**What to produce**
The answer is the data repeated in full, with no pictures included.

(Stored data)

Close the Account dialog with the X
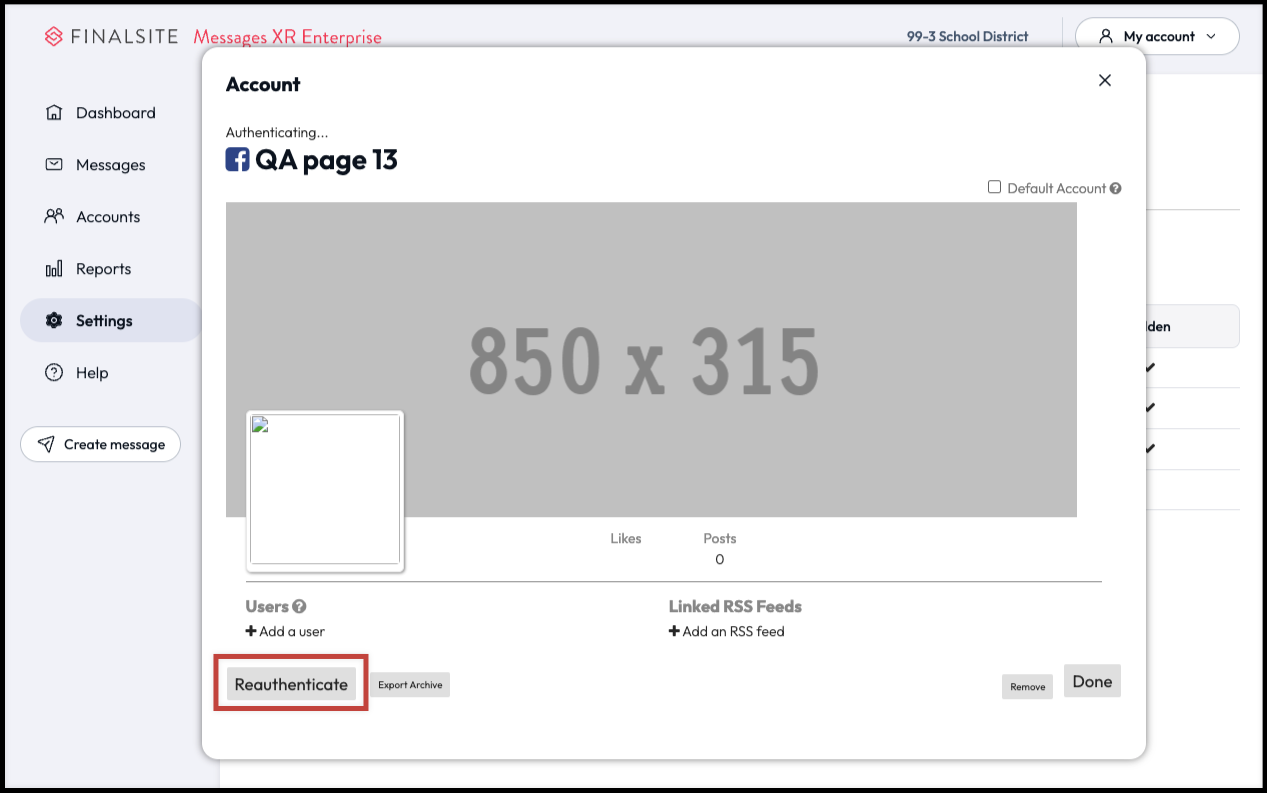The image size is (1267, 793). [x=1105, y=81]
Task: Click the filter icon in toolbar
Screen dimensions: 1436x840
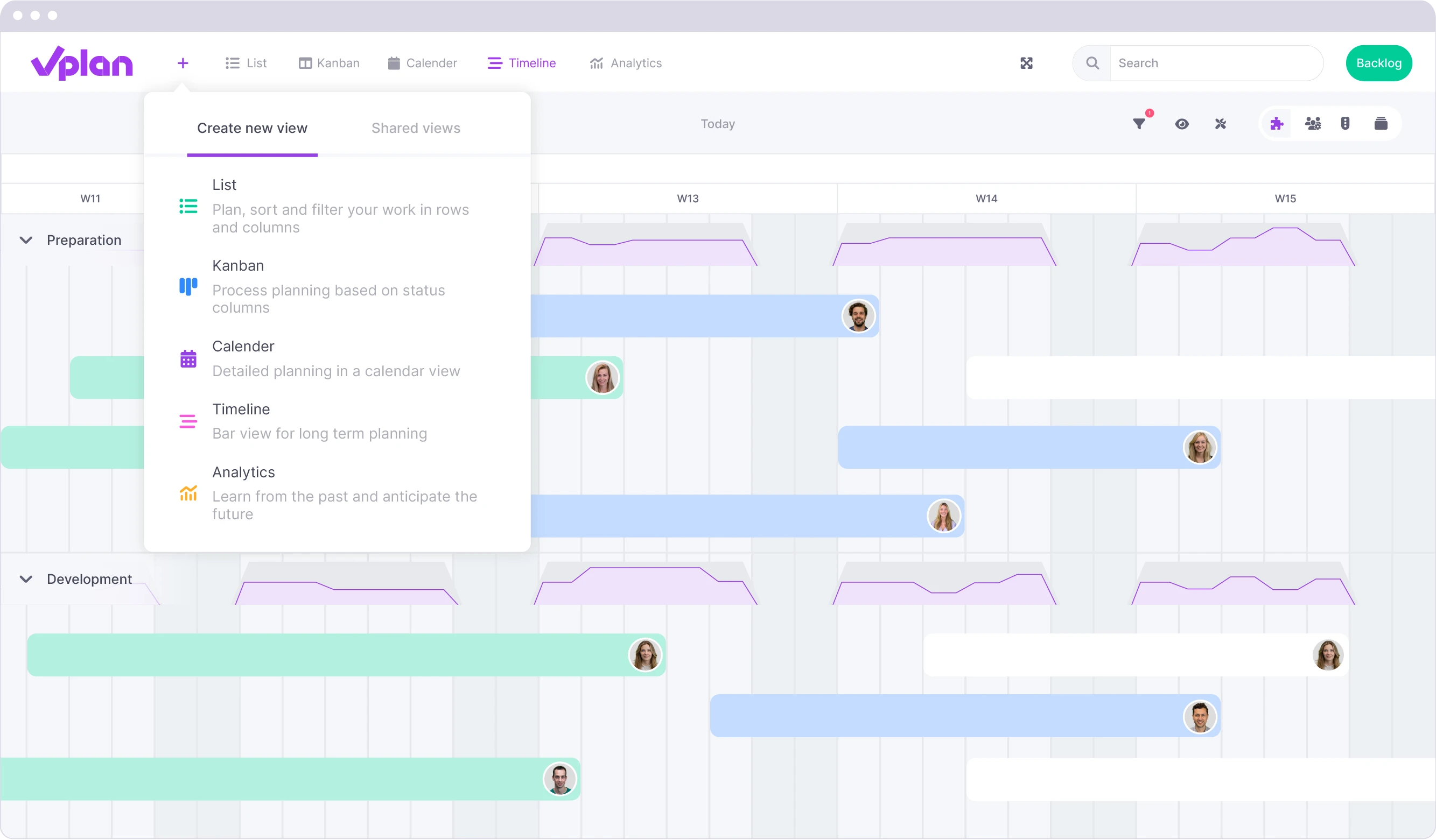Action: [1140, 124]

**Answer to this exercise**
Close the Account dialog with the X
The image size is (1267, 793). [x=1105, y=81]
Task: Click the filter icon in toolbar
Screen dimensions: 1436x840
Action: [1140, 124]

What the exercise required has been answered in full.